*Exercise:* Starting from the top of the entries below and ending with the line containing "インタビュー (158, 1266)", restate every line word for word, pictures omitted.

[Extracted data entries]

━━━

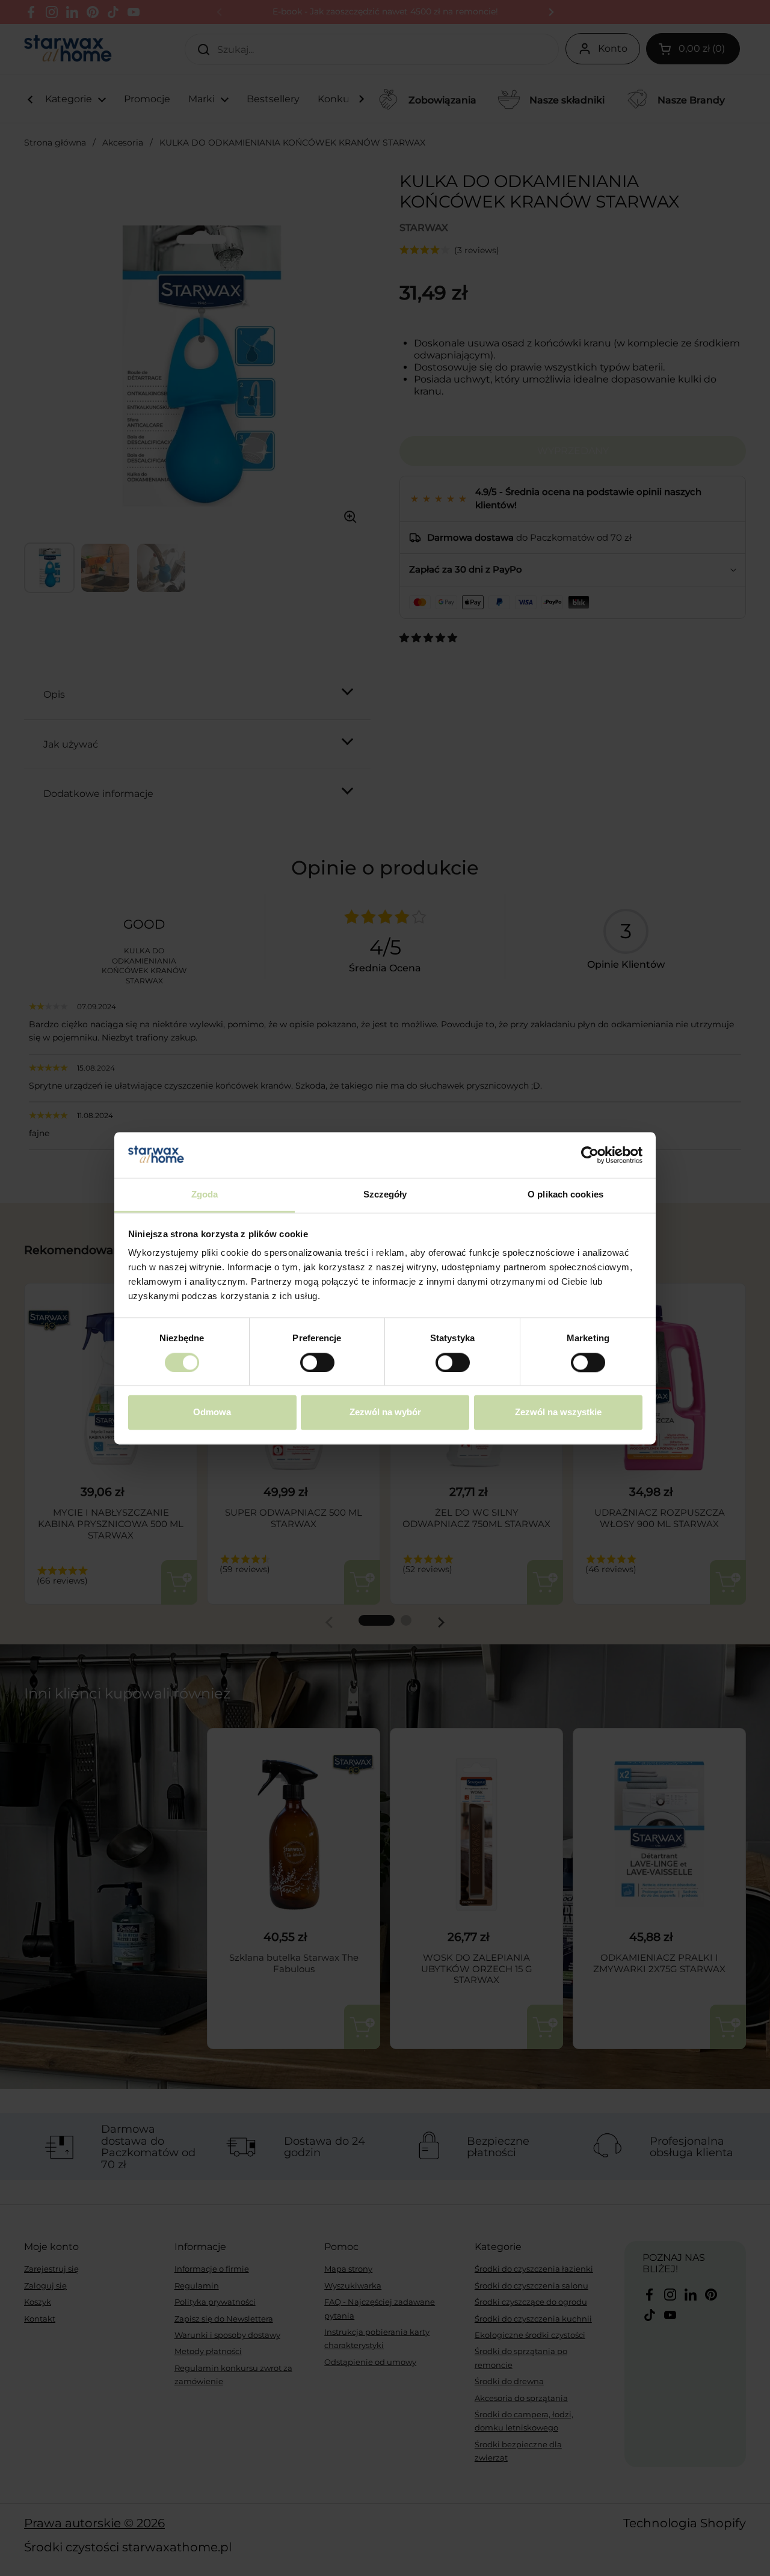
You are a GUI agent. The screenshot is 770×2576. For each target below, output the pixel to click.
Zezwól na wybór (385, 1412)
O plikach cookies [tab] (565, 1195)
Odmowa (212, 1412)
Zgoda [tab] (204, 1195)
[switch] (317, 1362)
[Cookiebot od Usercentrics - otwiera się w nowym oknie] (589, 1155)
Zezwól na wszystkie (558, 1412)
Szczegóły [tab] (385, 1195)
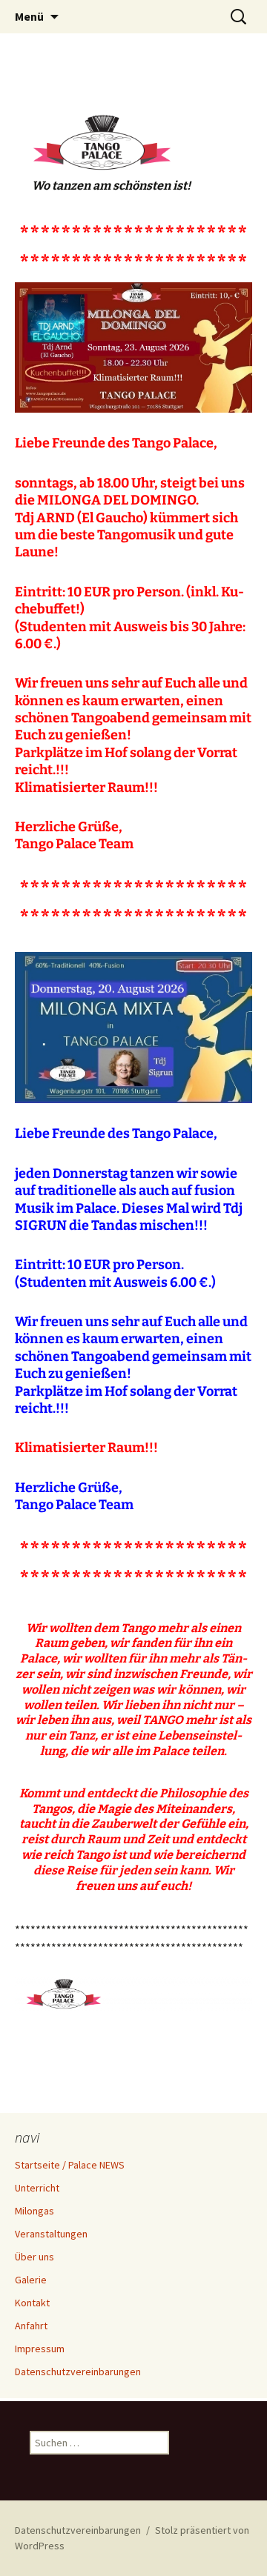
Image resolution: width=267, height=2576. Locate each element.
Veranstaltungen (51, 2233)
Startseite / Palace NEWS (70, 2164)
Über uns (34, 2256)
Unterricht (37, 2187)
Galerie (31, 2279)
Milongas (34, 2210)
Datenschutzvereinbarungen (78, 2371)
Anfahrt (31, 2325)
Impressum (40, 2348)
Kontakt (32, 2302)
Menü (29, 16)
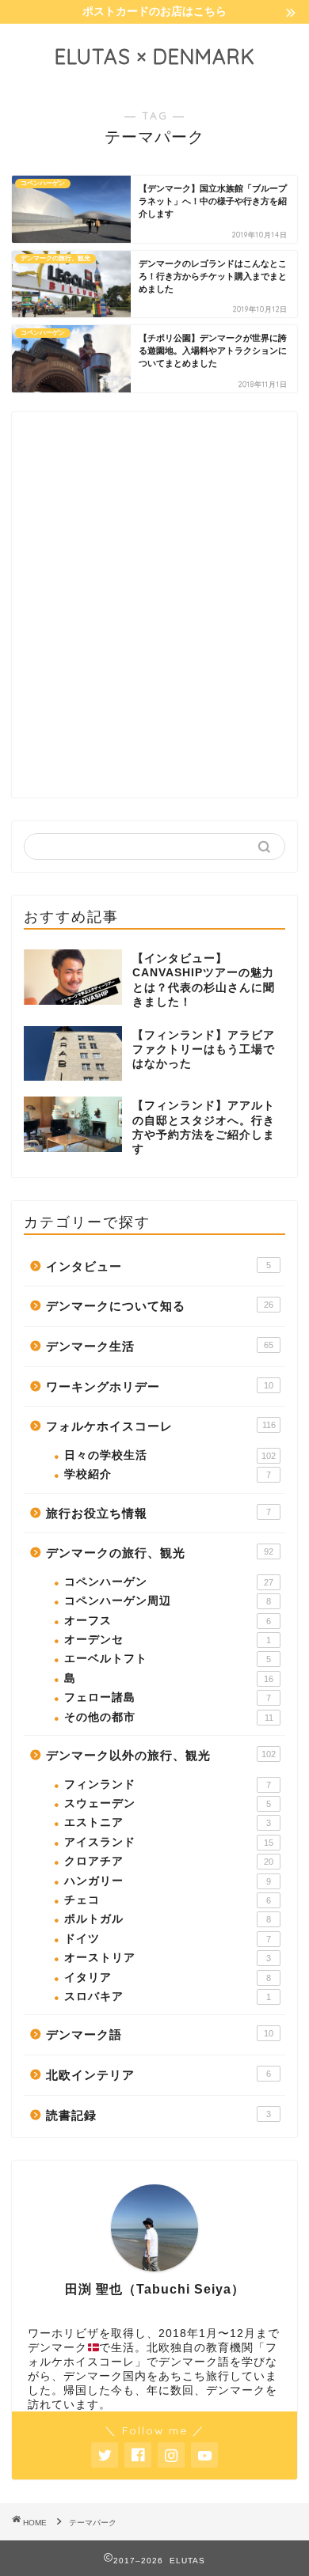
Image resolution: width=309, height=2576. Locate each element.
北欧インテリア (158, 2075)
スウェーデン (167, 1803)
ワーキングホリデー (159, 1386)
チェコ (167, 1900)
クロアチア (168, 1861)
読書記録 (158, 2115)
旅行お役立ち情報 (158, 1513)
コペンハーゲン (168, 1582)
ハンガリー (167, 1881)
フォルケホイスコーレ (161, 1426)
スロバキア (167, 1996)
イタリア (167, 1977)
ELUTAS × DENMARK (155, 56)
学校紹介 (167, 1474)
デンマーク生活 (159, 1346)
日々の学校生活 (170, 1455)
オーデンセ (167, 1640)
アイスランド (168, 1842)
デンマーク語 (159, 2034)
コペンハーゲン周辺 (167, 1601)
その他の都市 (168, 1717)
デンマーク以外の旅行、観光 (161, 1755)
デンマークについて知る (159, 1306)
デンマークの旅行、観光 (159, 1552)
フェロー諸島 (167, 1697)
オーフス (167, 1621)
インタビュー (158, 1266)
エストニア (167, 1822)
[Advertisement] (154, 617)
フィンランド (167, 1784)
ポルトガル (167, 1919)
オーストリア (167, 1958)
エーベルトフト (167, 1659)
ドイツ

━━━

*Result for this task:*
You are a GUI agent. The screenshot is 770×2576. For each target below, output the pixel to click.
Zezwól na wybór (385, 1412)
O plikach cookies [tab] (565, 1195)
Odmowa (212, 1412)
Zgoda [tab] (204, 1195)
[switch] (317, 1362)
[Cookiebot od Usercentrics - otwiera się w nowym oknie] (589, 1155)
Zezwól na wszystkie (558, 1412)
Szczegóły [tab] (385, 1195)
Image resolution: width=267, height=2576. Locate each element.
Veranstaltungen (51, 2233)
Startseite / Palace NEWS (70, 2164)
Über uns (34, 2256)
Unterricht (37, 2187)
Galerie (31, 2279)
Milongas (34, 2210)
Datenschutzvereinbarungen (78, 2371)
Anfahrt (31, 2325)
Impressum (40, 2348)
Kontakt (32, 2302)
Menü (29, 16)
Image resolution: width=309, height=2576. Locate each element.
北欧インテリア (158, 2075)
スウェーデン (167, 1803)
ワーキングホリデー (159, 1386)
チェコ (167, 1900)
クロアチア (168, 1861)
読書記録 (158, 2115)
旅行お役立ち情報 (158, 1513)
コペンハーゲン (168, 1582)
ハンガリー (167, 1881)
フォルケホイスコーレ (161, 1426)
スロバキア (167, 1996)
イタリア (167, 1977)
ELUTAS × DENMARK (155, 56)
学校紹介 (167, 1474)
デンマーク生活 (159, 1346)
日々の学校生活 (170, 1455)
オーデンセ (167, 1640)
アイスランド (168, 1842)
デンマーク語 (159, 2034)
コペンハーゲン周辺 (167, 1601)
その他の都市 (168, 1717)
デンマーク以外の旅行、観光 (161, 1755)
デンマークについて知る (159, 1306)
デンマークの旅行、観光 (159, 1552)
フェロー諸島 (167, 1697)
オーフス (167, 1621)
インタビュー (158, 1266)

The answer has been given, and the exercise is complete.